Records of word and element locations
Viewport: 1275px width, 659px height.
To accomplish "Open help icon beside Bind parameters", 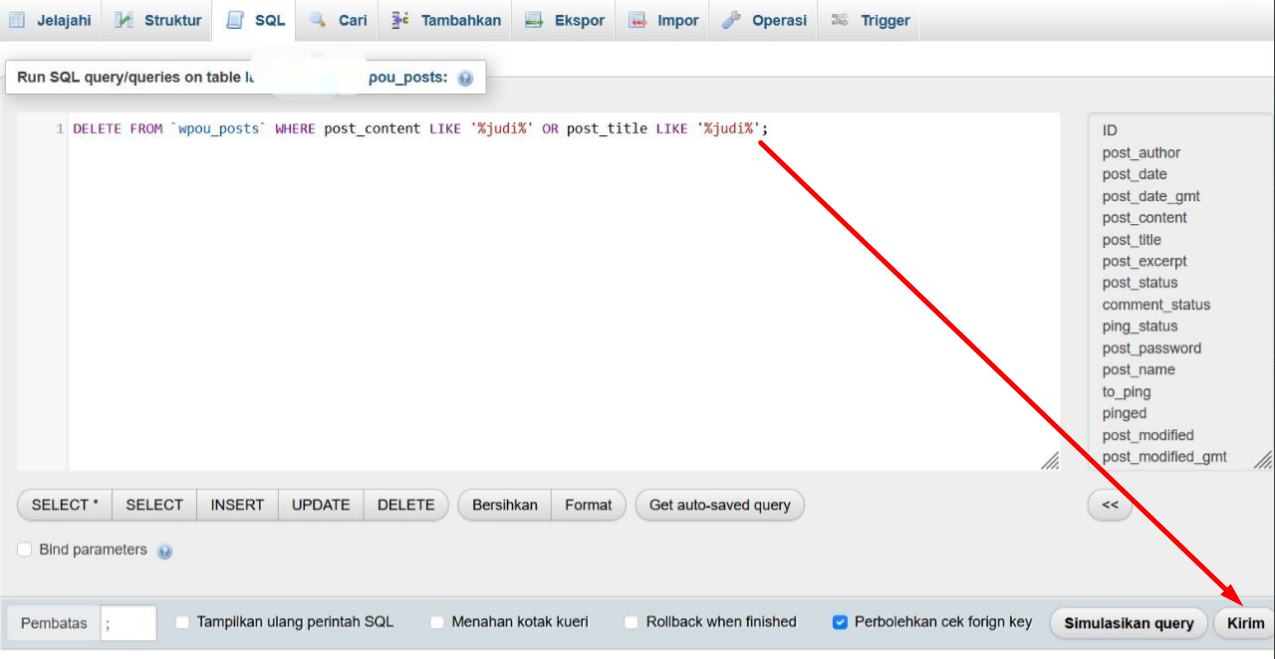I will [165, 551].
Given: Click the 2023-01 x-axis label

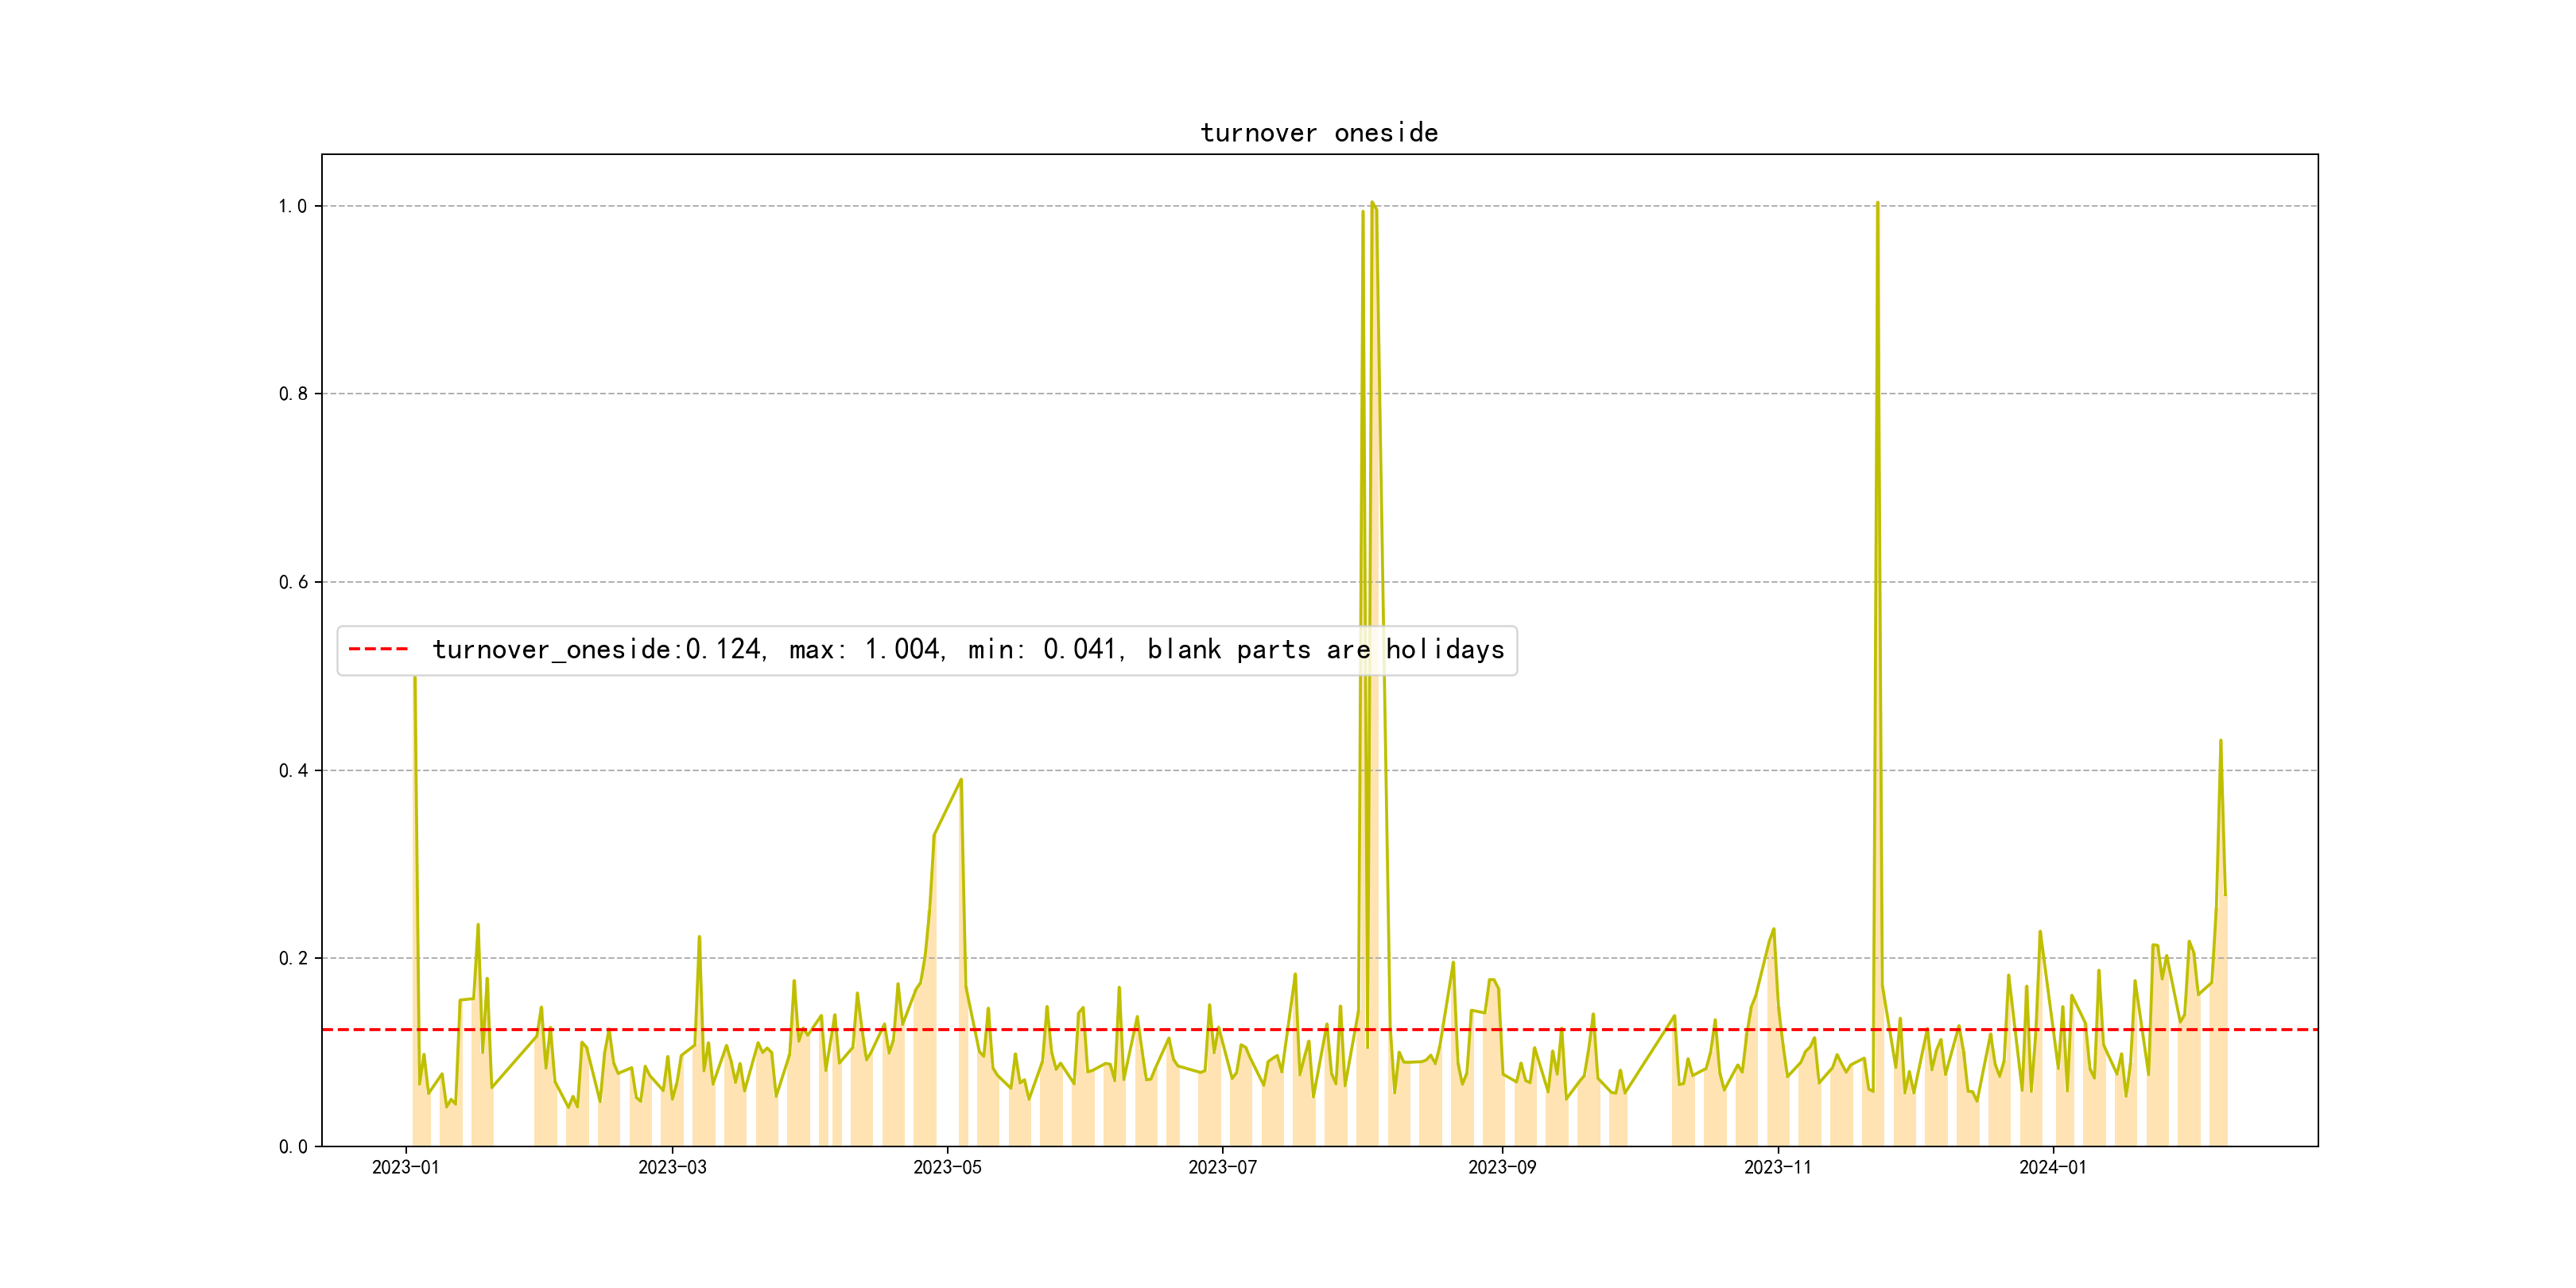Looking at the screenshot, I should pyautogui.click(x=405, y=1167).
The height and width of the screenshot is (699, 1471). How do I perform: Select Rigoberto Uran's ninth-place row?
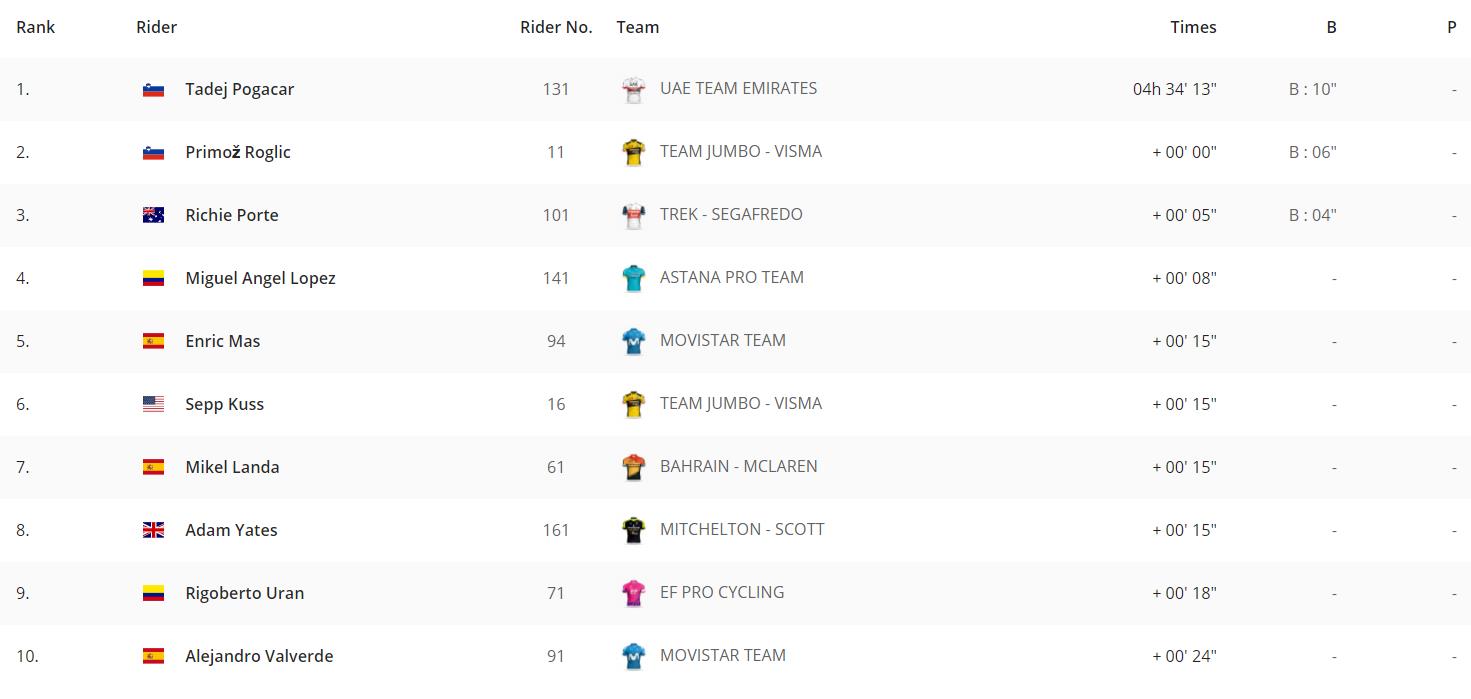point(735,594)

- PROBLEM REQUIREMENTS:
Reproduce the lines of the records from the line containing "Given: Click the 2023-01 x-axis label" through the end of the records, inclusive, replacing "x-axis label" with "horizontal-axis label" and leaving everything else unchanged. Omit the pictures from your answer.

- SOLUTION FOR THIS PROBLEM:
Given: Click the 2023-01 horizontal-axis label

Looking at the screenshot, I should pyautogui.click(x=405, y=1167).
The height and width of the screenshot is (699, 1471). How do I perform: Select Rigoberto Uran's ninth-place row?
point(735,594)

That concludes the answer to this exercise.